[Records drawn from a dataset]
•••

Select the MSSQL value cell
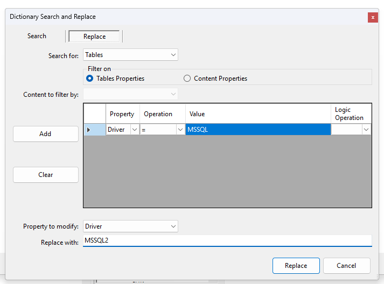 pos(258,130)
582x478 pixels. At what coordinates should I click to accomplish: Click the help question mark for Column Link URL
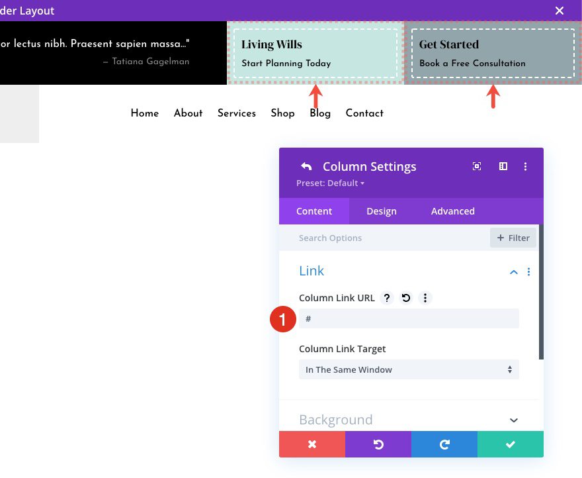click(x=387, y=298)
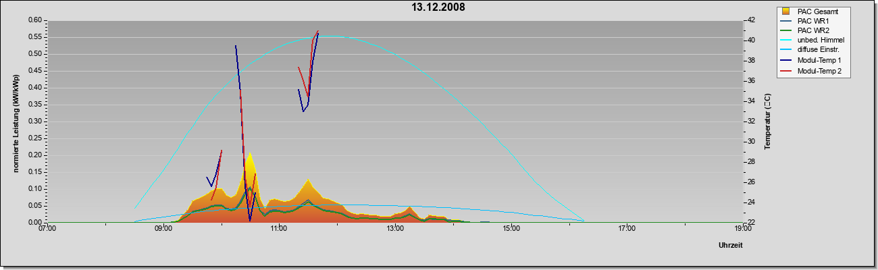Click the 11:00 time axis tick
This screenshot has height=270, width=878.
tap(280, 230)
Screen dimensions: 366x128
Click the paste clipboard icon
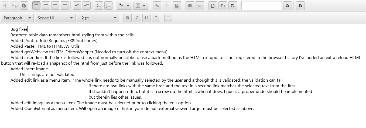click(24, 6)
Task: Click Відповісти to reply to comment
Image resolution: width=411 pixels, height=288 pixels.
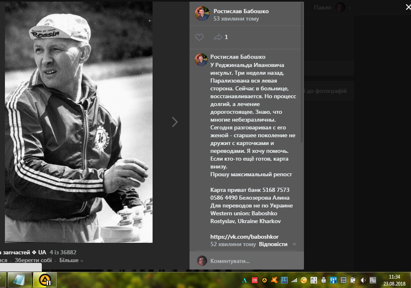Action: coord(273,244)
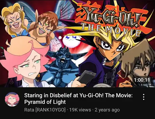
Task: Click the 'Pyramid of Light' title line
Action: pos(45,102)
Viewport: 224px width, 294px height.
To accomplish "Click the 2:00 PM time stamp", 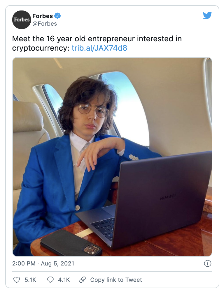I will tap(24, 263).
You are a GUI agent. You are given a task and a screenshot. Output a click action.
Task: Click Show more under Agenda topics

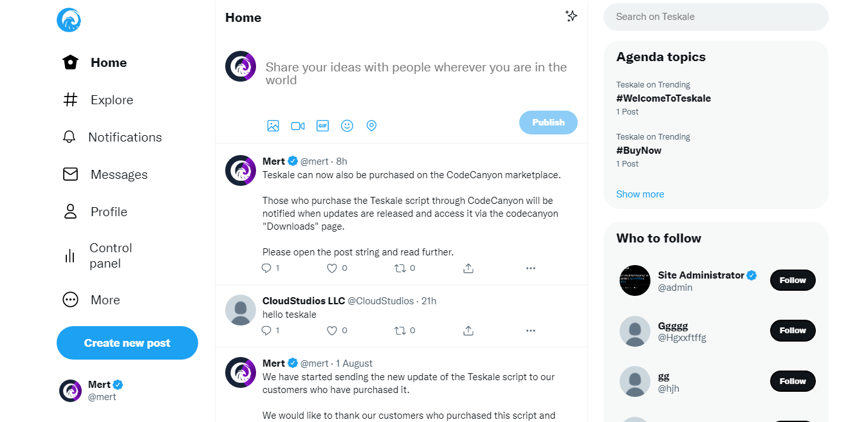point(640,194)
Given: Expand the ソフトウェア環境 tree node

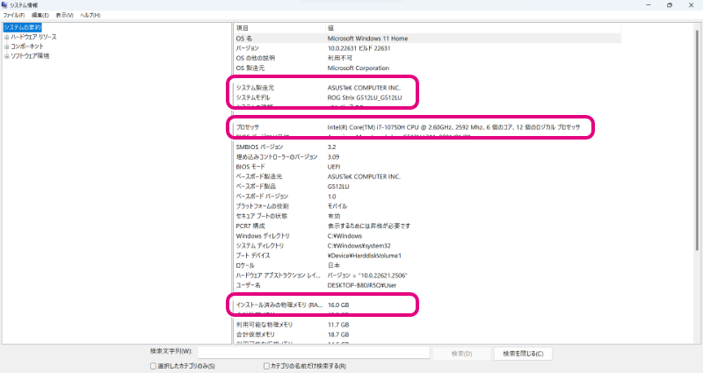Looking at the screenshot, I should pyautogui.click(x=6, y=55).
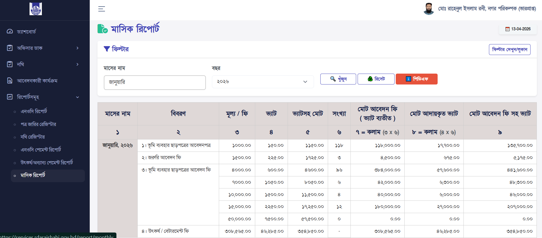
Task: Click the ড্যাশবোর্ড speedometer icon
Action: pos(10,32)
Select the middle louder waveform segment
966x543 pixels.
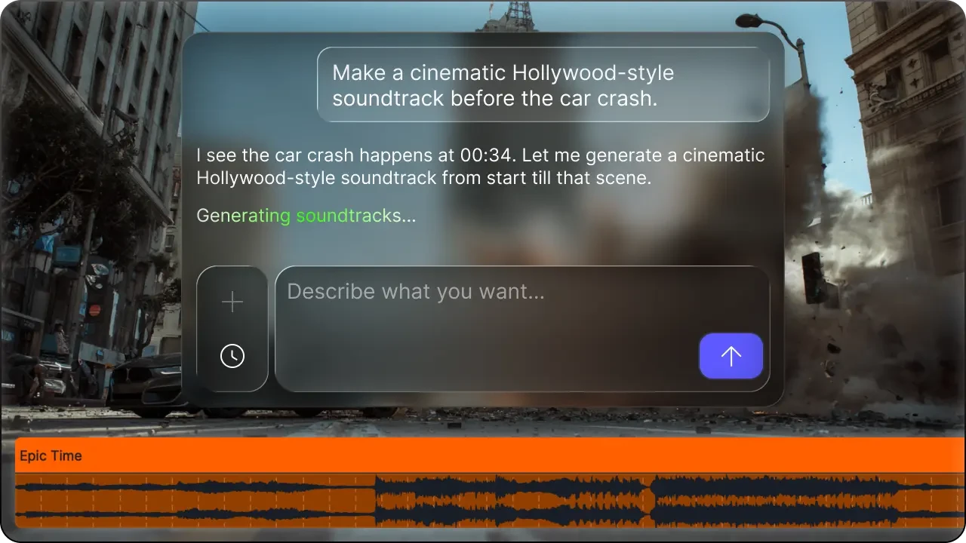point(513,501)
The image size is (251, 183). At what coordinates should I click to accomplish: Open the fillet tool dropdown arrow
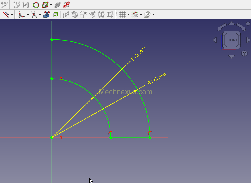[28, 15]
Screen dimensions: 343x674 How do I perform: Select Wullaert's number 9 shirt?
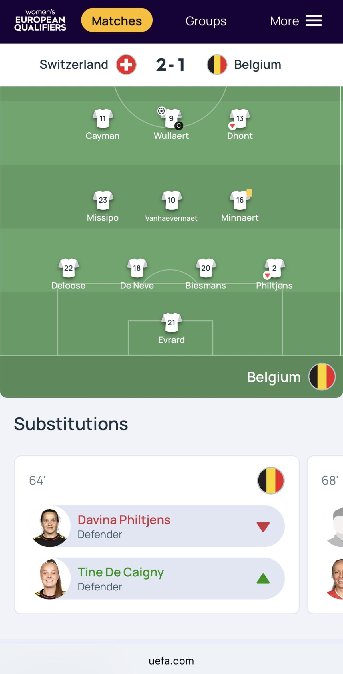pyautogui.click(x=172, y=118)
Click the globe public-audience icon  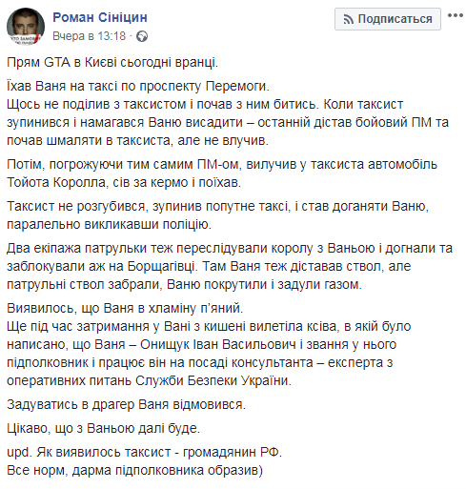point(142,36)
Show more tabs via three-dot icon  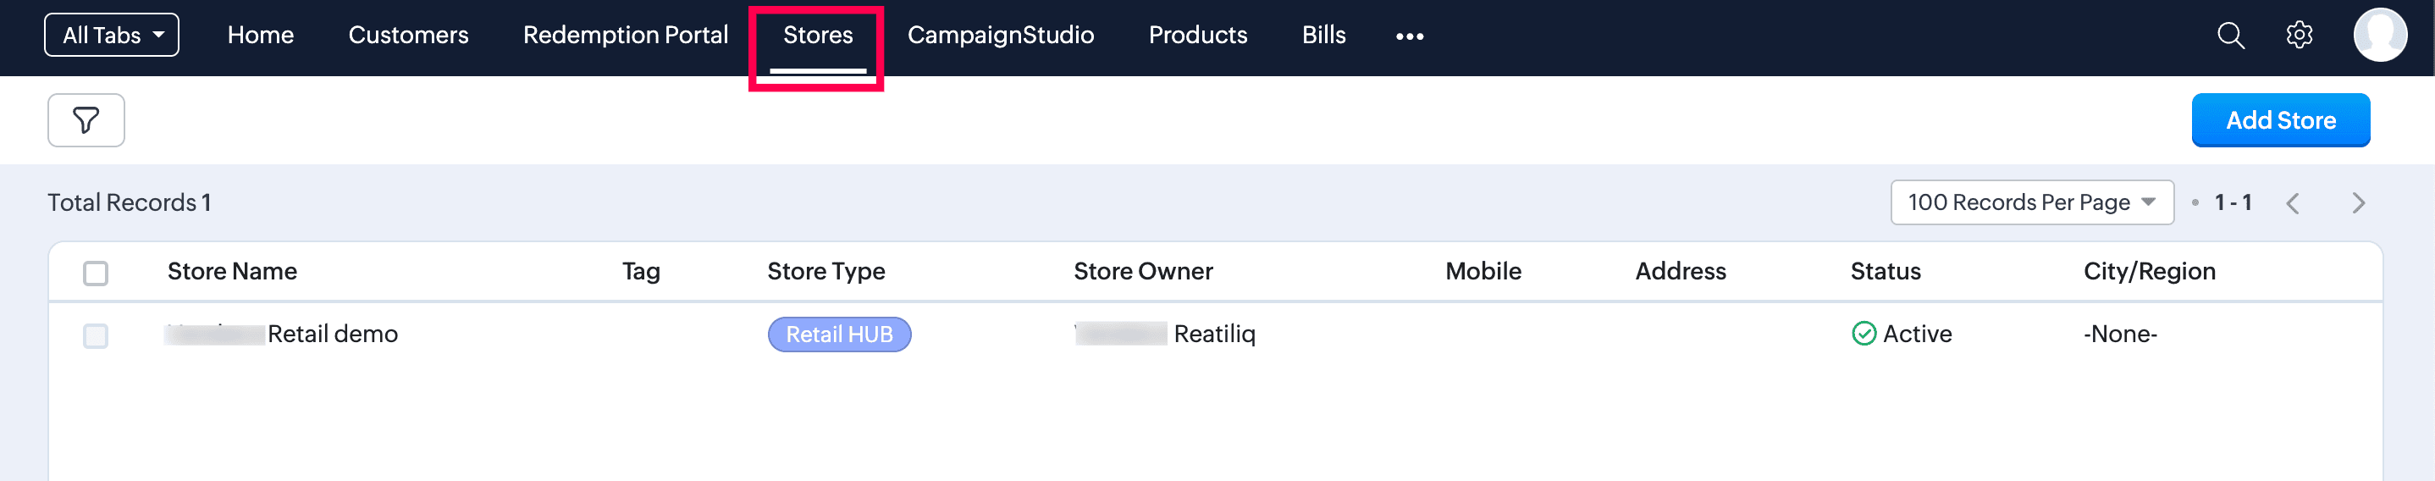(x=1409, y=36)
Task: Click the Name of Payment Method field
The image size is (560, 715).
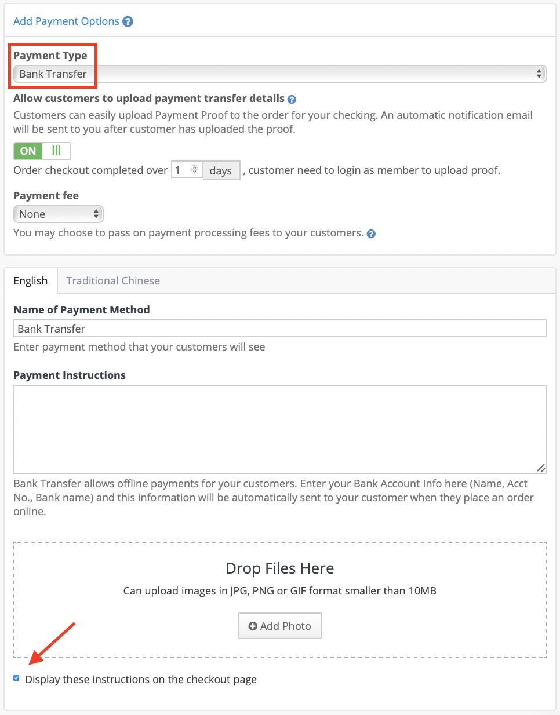Action: [x=280, y=329]
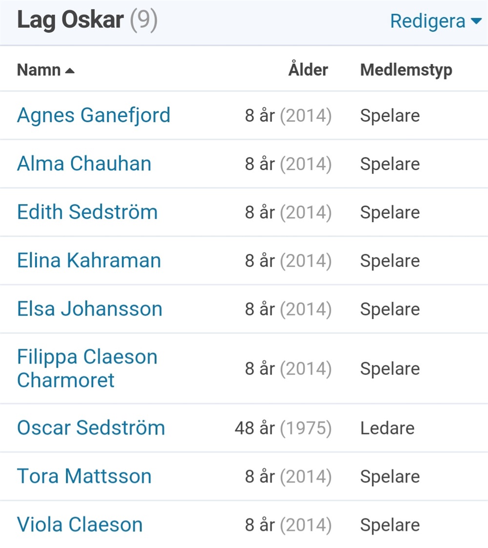Open Alma Chauhan's member page

(84, 163)
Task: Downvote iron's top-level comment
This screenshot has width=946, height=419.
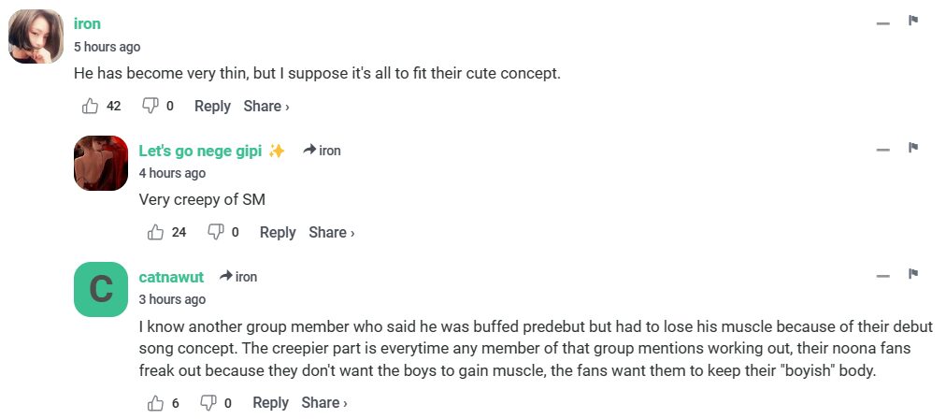Action: pos(150,106)
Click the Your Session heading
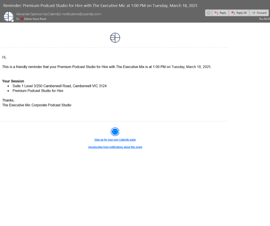This screenshot has width=270, height=226. point(13,81)
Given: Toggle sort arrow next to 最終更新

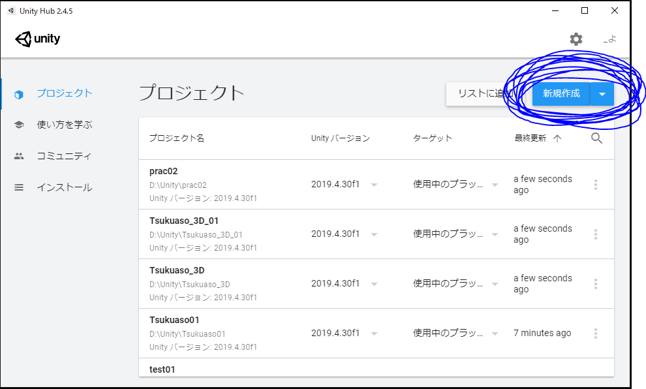Looking at the screenshot, I should click(x=557, y=138).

•••

The response must restate exactly the lines from the one containing "The image size is (560, 715)." through the end of the records above and must leave out all pictures.

The image size is (560, 715).
Action: [x=280, y=329]
Open Alma Chauhan's member page

(84, 163)
Task: Downvote iron's top-level comment
This screenshot has width=946, height=419.
Action: pos(150,106)
Click the Your Session heading
This screenshot has width=270, height=226. point(13,81)
Given: Toggle sort arrow next to 最終更新

Looking at the screenshot, I should click(x=557, y=138).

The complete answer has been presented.